# Book suggestions for .NET



## ssk_the_gr8 (May 13, 2010)

hey guys even i'm doing a course in .NET in NIIT
are the course material offered by NIIT good enough?
I have VB.NET,ASP.NET,XML & C#

i wanted to ask which book to buy for VB.NET?
the black book or some other brand?
should i buy a specific book for each i.e VB,C# etc..
or there are books that cover all the 4 topics?


----------



## krishnandu.sarkar (May 13, 2010)

Well.....I've seen the .NET course materials provided by NIIT. They are good. But if you wanna learn and grip them NIIT course materials are not enough. You need to buy books for each topic. You won't be getting VB, C# and ASP.NET in one book.

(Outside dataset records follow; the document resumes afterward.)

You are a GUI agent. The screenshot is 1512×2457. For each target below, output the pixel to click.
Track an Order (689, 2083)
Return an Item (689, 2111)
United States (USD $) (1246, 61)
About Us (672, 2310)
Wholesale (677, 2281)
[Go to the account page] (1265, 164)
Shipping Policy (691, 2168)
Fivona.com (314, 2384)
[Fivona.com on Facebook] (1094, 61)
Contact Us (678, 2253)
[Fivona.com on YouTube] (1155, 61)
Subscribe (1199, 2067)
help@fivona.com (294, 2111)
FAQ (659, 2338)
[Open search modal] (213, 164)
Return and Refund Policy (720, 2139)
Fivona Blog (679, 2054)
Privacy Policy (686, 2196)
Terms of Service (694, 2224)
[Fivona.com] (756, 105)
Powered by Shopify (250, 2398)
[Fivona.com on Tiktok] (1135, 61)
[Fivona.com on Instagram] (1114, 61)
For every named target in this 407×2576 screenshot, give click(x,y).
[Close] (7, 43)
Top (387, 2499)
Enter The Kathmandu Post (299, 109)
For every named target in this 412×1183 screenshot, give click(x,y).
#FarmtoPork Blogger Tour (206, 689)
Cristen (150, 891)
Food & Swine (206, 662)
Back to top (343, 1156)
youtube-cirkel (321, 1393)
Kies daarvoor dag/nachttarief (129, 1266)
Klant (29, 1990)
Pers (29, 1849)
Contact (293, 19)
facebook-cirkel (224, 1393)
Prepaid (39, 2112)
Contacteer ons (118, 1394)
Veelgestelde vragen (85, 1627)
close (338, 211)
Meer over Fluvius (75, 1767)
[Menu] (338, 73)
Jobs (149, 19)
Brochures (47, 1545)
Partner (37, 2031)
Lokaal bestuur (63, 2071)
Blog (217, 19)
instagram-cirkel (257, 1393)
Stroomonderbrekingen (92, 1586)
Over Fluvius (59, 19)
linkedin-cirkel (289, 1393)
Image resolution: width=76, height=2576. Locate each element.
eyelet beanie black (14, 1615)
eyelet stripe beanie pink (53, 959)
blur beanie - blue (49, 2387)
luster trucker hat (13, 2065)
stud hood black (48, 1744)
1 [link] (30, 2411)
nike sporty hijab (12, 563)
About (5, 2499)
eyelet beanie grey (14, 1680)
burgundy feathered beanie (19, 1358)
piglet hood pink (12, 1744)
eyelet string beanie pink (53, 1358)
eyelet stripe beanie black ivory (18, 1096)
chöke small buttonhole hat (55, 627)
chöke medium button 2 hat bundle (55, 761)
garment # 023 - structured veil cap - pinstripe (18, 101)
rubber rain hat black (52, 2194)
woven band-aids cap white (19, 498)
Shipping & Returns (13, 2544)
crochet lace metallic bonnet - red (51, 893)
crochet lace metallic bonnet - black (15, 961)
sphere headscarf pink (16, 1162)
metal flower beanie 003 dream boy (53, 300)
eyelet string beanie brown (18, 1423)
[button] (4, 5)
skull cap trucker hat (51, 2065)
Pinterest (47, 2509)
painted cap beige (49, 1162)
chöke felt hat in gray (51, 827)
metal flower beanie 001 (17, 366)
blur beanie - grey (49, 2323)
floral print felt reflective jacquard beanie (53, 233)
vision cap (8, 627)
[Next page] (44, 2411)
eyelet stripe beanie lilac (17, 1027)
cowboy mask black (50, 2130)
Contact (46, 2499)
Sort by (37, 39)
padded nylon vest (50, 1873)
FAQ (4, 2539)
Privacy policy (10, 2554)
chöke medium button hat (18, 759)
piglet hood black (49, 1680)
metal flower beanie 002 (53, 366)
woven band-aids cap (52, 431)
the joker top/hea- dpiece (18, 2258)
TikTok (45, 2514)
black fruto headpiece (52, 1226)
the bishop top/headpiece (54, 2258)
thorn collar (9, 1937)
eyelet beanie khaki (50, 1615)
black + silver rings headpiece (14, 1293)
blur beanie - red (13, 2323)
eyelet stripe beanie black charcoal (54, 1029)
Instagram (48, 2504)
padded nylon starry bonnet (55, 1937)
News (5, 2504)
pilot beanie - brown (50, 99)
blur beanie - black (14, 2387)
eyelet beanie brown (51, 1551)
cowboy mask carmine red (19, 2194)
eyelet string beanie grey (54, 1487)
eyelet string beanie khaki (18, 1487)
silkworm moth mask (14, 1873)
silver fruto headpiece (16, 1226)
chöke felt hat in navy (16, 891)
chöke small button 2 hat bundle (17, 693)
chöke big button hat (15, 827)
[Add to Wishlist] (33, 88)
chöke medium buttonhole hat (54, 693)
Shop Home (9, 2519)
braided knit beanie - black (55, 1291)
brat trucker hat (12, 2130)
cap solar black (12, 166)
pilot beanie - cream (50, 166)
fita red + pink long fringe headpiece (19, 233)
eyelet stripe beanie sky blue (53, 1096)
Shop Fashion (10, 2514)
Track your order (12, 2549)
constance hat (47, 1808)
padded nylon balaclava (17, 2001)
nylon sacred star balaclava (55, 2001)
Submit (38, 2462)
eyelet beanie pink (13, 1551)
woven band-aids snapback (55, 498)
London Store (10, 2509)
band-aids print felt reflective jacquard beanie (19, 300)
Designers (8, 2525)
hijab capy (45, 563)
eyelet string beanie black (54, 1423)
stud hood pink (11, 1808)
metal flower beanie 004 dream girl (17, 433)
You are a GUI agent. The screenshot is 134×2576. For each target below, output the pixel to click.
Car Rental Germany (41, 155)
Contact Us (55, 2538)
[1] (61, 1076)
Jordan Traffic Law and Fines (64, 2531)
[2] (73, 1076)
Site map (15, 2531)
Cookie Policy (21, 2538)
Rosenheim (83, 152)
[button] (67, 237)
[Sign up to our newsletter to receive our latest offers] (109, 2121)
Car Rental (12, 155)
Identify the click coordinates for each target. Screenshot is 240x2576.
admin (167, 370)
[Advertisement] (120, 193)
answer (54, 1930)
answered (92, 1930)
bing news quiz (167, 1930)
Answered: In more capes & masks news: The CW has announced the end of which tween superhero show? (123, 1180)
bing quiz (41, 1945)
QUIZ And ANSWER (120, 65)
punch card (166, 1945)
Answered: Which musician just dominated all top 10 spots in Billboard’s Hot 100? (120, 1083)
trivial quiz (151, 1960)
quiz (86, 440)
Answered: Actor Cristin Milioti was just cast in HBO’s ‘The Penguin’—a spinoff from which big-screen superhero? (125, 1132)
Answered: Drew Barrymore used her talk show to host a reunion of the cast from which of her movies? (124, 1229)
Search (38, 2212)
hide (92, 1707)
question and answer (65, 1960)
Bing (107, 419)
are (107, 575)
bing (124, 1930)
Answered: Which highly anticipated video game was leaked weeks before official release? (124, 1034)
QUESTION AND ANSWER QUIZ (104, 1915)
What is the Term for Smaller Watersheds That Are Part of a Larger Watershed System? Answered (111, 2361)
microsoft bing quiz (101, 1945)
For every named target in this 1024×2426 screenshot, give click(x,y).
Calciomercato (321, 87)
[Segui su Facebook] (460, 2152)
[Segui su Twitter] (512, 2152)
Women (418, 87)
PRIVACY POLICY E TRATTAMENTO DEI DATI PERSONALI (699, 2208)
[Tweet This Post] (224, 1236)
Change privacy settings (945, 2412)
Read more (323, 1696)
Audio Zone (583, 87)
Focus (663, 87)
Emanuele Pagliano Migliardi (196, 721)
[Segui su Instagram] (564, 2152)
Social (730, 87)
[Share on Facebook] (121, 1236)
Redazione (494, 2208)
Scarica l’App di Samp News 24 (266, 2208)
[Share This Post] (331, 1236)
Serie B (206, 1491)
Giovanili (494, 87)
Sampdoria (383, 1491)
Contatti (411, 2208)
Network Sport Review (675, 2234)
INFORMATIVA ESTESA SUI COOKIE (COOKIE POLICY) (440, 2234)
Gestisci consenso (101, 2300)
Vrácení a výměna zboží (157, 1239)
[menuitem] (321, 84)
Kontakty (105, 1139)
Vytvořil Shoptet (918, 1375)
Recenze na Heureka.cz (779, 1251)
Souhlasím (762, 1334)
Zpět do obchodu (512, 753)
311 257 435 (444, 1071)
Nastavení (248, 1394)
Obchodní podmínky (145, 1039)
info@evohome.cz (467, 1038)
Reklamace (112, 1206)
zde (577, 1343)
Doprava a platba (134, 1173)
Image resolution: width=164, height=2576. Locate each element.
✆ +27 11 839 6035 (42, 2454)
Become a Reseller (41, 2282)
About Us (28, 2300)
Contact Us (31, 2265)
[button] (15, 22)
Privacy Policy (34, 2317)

Well......if you're a beginner and want to learn the subject I'll suggest the Black Book.
Black boon on VB.NET, C# and ASP.NET(with both VB and C#)

In case of ASP.NET you may decide which language u'll be using for ASP.NET i.e. VB or C# and buy the ASP.NET on that specific language. Or if you love both(as like me  ) then you better buy ASP.NET(with both VB and C#)

Black books helps you to learn step by ste[.

After you've learnt everything refer Wrox's books to get advanced. Actually Wrox are for professional field.

And for XML go for Beginning XML by Wrox. It's best.


----------



## ssk_the_gr8 (May 16, 2010)

isnt C# the in thing.. nowadays... should i prefer it over VB for Asp.net

so what u're suggesting is i buy the black book of vb.net ,C# & ASP.net

and beginning xml for XML

one more doubt that i have is that NIIT is teaching me .net in VS 2005
should i buy the black books for vb.net etc. for 2005 or 2008 or 2010?


----------



## krishnandu.sarkar (May 16, 2010)

Ya C# is better than VB in terms of security. Ya buy black book for VB.NET, C# and ASP.NET(VB and C#).

Later buy wrox series to be more professional.

Well....there are some changes and features added in uppper versions. So it is better to buy the latest version.

You won't face problem. Coz basic is same.


----------